From this point forward, we focus on four primary ADMET endpoints: LogD, Caco-2 Permeability (P_app A→B), HLM CL_int, and MPPB. The remaining five endpoints in the ExpansionRx dataset were either unavailable on these web platforms or could not be confidently used for direct comparison (e.g., solubility was reported as LogS by the tools, and it is not clear whether it corresponds to the solubility endpoint in the ExpansionRx dataset, KSOL). Furthermore, while ADMETlab 3.0 reports LogD, ADMET-AI does not, and MPPB is only reported by our internal models.

The distributions for these four endpoints across the ChEMBL, TDC, ExpansionRx Train, and Test split are presented in the figure below.

Figure 1. Endpoint distribution for each of the datasets compared in this blog post: ChEMBL, curated TDC and ExpansionRx Train and Test sets. Caco-2 P_app A→B values are shown on log₁₀(cm/s), HLM CL_int,in log₁₀(mL/min/kg), and MPPB on log₁₀(%unbound)

Overall, the per-endpoint distributions and dynamic range are notably similar. Both ChEMBL and TDC provide ample coverage for these four endpoints, though the ExpansionRx set appears to offer slightly more diversity in its extreme values.

However, aligning these datasets required significant caution. Before we look at the results, it is important to discuss the “Data Harmonization” steps required to make valid comparisons between predictions from different web-based models.

WARNING: The hidden complexity of comparing pre-trained model performance

Comparing external inference models to external datasets is rarely "plug-and-play". For instance, having matching units is critical to evaluating model performance and must not be skipped, especially when using external models. Before evaluating the performance of the web models, we address some issues encountered during data curation and processing.

Documentation gap
Although it is standard to perform unit conversions before training or inference, many web-based models do not clearly state the units (or even the scale!) of the resulting values. In this regard, ADMET-AI provided excellent documentation that listed all endpoints, their corresponding units, and links to additional information. In contrast, ADMETlab 3.0 did not provide significant per-endpoint information either on its website or in the source manuscript. This lack of transparency is unfortunately very common in the field and highly problematic for rigorous model comparison.
Always double-check the units!

::::::::::

• Work order A: Copy the passage on ADMET endpoint comparison between "Figure 1. Endpoint" and "its extreme values.", inclusive, replacing "dynamic range" with "spread of values".
• Work order B: Write the next part of the passage on ADMET endpoint comparison, picking up after its last sentence.

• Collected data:
::::::::::

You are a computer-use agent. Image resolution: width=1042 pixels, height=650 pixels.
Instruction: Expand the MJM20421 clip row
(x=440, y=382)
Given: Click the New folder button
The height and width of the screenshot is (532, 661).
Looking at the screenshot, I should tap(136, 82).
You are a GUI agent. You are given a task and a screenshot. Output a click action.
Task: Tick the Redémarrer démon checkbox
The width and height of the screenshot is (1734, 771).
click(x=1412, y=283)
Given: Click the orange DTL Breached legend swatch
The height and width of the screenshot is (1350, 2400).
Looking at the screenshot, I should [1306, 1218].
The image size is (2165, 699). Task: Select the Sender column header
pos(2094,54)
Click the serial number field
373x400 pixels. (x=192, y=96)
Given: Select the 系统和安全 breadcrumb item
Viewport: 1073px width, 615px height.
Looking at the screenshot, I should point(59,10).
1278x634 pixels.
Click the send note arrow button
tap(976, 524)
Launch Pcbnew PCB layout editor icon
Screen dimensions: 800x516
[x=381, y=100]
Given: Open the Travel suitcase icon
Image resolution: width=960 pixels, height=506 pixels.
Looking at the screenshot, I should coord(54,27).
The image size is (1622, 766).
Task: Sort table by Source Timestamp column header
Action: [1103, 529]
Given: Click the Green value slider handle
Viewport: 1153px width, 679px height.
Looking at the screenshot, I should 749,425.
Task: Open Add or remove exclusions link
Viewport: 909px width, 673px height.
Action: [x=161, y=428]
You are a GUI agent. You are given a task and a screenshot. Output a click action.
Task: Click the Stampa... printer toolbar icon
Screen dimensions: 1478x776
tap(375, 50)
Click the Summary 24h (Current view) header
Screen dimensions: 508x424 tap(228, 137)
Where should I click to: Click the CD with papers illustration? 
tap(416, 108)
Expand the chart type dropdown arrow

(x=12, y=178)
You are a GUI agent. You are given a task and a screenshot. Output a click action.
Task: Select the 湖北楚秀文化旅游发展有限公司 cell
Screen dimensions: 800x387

::::::::::

• Answer box A:
Figure 1. Endpoint distribution for each of the datasets compared in this blog post: ChEMBL, curated TDC and ExpansionRx Train and Test sets. Caco-2 P_app A→B values are shown on log₁₀(cm/s), HLM CL_int,in log₁₀(mL/min/kg), and MPPB on log₁₀(%unbound)

Overall, the per-endpoint distributions and spread of values are notably similar. Both ChEMBL and TDC provide ample coverage for these four endpoints, though the ExpansionRx set appears to offer slightly more diversity in its extreme values.

• Answer box B:
Even when units are provided, they could be misleading. For instance, ADMET-AI specified the units Caco-2 A→B permeability to be log(10^-6 cm/s). However, a simple analysis of endpoint distribution revealed the values were actually in log(cm/s). This conversion closely matched the ChEMBL distribution, whereas the stated units did not. We strongly advise the reader to personally verify the distribution of endpoints, even if units are provided in advance.
Human vs mouse benchmarks
A subtle but critical element to consider is the endpoint species. While the ExpansionRx dataset provides Mouse PPB data, both ADMET-AI and ADMETlab 3.0 predict Human PPB. It is tempting to use these values as proxies for one another, especially when a model doesn't explicitly label the species in the output. However, plasma protein binding can vary significantly across species due to differences in protein sequences, binding affinities, and concentrations. This is the reason this data is collected across species in the first place! We strongly advise the reader to verify the target species of the training data before comparing it with another model. Using models trained on human data to predict mouse endpoints, or vice versa, will likely introduce significant interspecies bias that cannot be corrected by simple unit conversion. Consequently, we excluded the PPB analysis for the web-based models and focused the analysis on our internal model, which was specifically trained on MPPB data.
Intrinsic clearance vs. plasma clearance.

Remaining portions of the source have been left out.